3.2.Shell c.s. hebben de incidentele vorderingen gemotiveerd bestreden. Op de stellingen van partijen zal, voor zover relevant, hierna worden ingegaan.
4.De beoordeling in het incident ex artikel 843a Rv
4.1.De incidentele vorderingen ex artikel 843a Rv dienen naar Nederlands recht (lex fori) te worden beoordeeld, omdat de exhibitieplicht deel uitmaakt van het Nederlands procesrecht.

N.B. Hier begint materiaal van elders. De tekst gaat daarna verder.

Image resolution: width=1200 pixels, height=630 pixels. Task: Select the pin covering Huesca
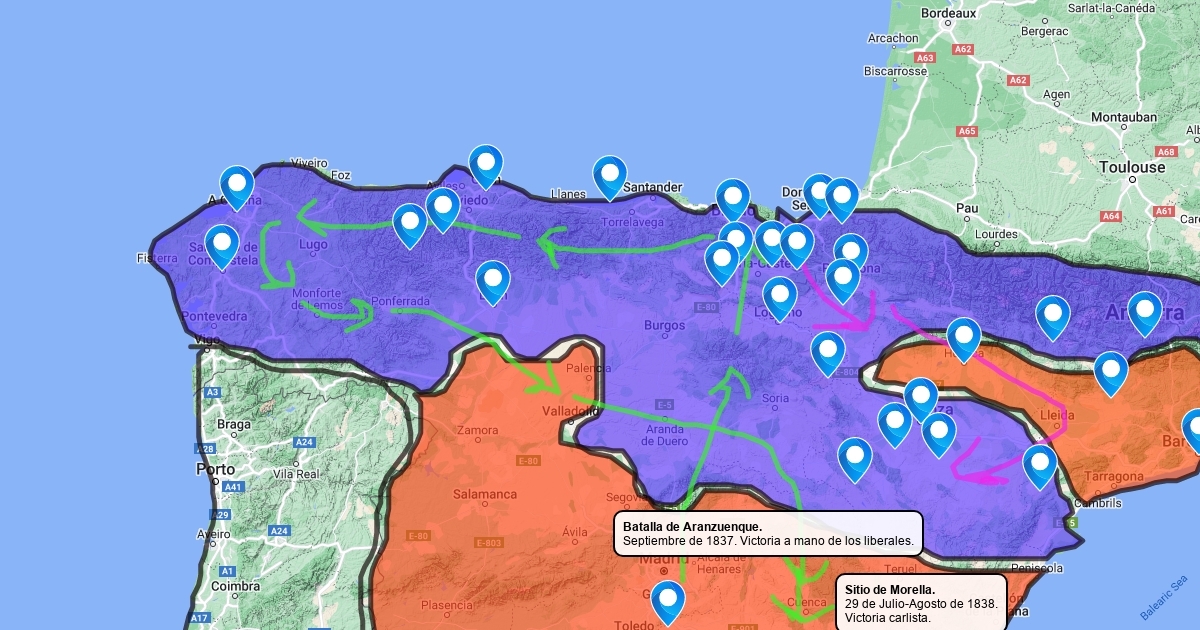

4.2.Voor de beoordeling van de incidentele vorderingen is het niettemin van belang een (voorlopig) oordeel te geven over het in de hoofdzaak materieel toepasselijke recht. De vorderingen in de hoofdzaak hebben betrekking op olielekkages in Nigeria nabij [plaatsnaam] in 2006 en 2007, waarvoor Shell c.s. volgens [eisers c.s.] aansprakelijk zijn wegens onrechtmatige daad. Daarom is de Wet conflictenrecht onrechtmatige daad (WCOD) van toepassing. Indien sprake is van een onrechtmatige daad gepleegd door SPDC, heeft deze plaatsgevonden op het grondgebied van Nigeria. Voor zover RDS voor wat betreft deze olielekkages een onrechtmatige daad heeft gepleegd, geldt dat de onrechtmatige daad van deze rechtspersoon in Nigeria schadelijk heeft ingewerkt. Gelet hierop is de rechtbank (voorlopig) van oordeel dat de vorderingen in de hoofdzaak op grond van artikel 3 leden 1 en 2 WCOD materieel moeten worden beoordeeld naar Nigeriaans recht, meer in het bijzonder het recht dat geldt in de deelstaat Akwa Ibom State waar de lekkages hebben plaatsgevonden.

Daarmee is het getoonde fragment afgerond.